Legal Education in the Western World provides an encompassing history of legal education from Ancient Rome to present day Europe and the Americas. Legal education is considered the locus of the formation of professional culture, and in this book Rogelio Pérez-Perdomo contributes to our understanding of its formation by paying attention to how legal knowledge is conceived, the way it is created and transmitted, and the social status of masters, professors, teachers, apprentices and students. He focuses on historical periods and societies that have influenced the current state of legal education. While these are established touchpoints used by historians and supported by a vast bibliographies in English, Spanish, French, Italian and Portuguese, this book also includes material often overlooked by historians.

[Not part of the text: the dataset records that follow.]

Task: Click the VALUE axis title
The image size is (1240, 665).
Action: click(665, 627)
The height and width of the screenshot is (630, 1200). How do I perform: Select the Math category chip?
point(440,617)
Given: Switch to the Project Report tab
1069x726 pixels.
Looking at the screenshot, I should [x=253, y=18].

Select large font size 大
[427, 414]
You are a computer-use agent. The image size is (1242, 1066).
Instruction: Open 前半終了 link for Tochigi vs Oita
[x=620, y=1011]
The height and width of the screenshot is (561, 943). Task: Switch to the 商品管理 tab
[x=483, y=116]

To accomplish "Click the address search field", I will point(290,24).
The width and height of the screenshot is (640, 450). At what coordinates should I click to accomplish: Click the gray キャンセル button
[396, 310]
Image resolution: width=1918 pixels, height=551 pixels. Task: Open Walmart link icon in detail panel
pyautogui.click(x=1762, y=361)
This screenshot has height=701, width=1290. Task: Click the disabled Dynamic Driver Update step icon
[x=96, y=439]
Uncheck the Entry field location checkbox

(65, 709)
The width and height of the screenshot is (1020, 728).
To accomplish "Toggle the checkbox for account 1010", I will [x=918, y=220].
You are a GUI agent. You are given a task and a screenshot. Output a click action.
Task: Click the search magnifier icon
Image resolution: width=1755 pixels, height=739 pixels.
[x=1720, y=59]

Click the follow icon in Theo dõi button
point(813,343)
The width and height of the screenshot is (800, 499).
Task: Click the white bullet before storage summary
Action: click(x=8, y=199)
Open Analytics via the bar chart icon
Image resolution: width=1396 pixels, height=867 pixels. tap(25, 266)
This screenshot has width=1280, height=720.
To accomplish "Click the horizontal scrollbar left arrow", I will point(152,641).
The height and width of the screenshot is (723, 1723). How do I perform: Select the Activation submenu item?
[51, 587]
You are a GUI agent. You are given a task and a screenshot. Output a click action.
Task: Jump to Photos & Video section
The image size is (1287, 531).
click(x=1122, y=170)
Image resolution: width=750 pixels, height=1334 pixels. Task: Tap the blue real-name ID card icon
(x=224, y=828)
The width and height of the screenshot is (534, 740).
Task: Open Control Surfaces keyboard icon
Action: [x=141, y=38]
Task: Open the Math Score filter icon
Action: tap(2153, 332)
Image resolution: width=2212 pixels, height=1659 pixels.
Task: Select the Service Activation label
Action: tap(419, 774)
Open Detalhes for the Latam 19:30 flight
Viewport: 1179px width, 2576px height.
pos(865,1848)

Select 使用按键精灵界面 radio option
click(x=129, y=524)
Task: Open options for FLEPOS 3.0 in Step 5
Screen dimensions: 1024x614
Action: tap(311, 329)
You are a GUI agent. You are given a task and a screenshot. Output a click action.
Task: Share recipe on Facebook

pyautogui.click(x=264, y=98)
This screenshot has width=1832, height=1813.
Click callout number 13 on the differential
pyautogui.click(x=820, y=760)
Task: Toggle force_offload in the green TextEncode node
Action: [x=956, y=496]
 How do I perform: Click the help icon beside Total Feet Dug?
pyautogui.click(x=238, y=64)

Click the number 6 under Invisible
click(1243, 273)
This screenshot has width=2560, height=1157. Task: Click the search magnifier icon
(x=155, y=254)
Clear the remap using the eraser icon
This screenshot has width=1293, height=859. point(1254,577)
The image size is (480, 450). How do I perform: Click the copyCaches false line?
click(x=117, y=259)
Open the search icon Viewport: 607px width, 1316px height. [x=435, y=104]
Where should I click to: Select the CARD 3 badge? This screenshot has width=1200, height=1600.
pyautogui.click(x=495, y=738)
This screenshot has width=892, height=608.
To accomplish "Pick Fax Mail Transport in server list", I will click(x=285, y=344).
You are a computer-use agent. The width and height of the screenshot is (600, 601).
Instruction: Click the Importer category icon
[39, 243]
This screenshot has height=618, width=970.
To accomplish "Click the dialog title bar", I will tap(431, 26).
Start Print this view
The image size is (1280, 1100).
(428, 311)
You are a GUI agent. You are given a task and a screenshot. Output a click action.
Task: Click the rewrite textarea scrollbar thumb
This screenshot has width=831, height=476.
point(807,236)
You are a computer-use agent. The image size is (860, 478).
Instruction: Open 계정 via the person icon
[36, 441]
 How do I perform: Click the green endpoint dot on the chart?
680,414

Ultimately, this concise and accessible history presents a panoramic view that highlights the strengths and weaknesses of approaches to legal education in different societies, and an examination of the shared idea of law manifested in them. This historical and comparative perspective will be useful to comparative legal scholars and legal historians interested in a more informed general approach to improving legal education.
About the author
Rogelio Pérez-Perdomo is Professor of Law and former Law Dean at Universidad Metropolitana, Caracas, and frequent visiting professor at Stanford Law School. He is the co-author of The Civil Law Tradition, 4th edition (Stanford, 2018).
“This superb work of synthesis addresses simultaneously and comparatively the history of legal education in the two major legal traditions of the Western World. It is an important contribution to the preparation of English-speaking law students, and the learning of legal experts and people interested in legal history and the history of education more generally, both inside their own legal tradition and inside that of Latin America and continental Europe.”
—Victor Uribe-Uran, Florida International College of Law
“Pérez-Perdomo’s comparative account of the history of legal education, spanning from ancient Rome to the present, and encompassing Europe, the United States, and Latin America, makes an important and much-needed contribution to the literature. Both broad in scope and tightly written, it packs a punch.”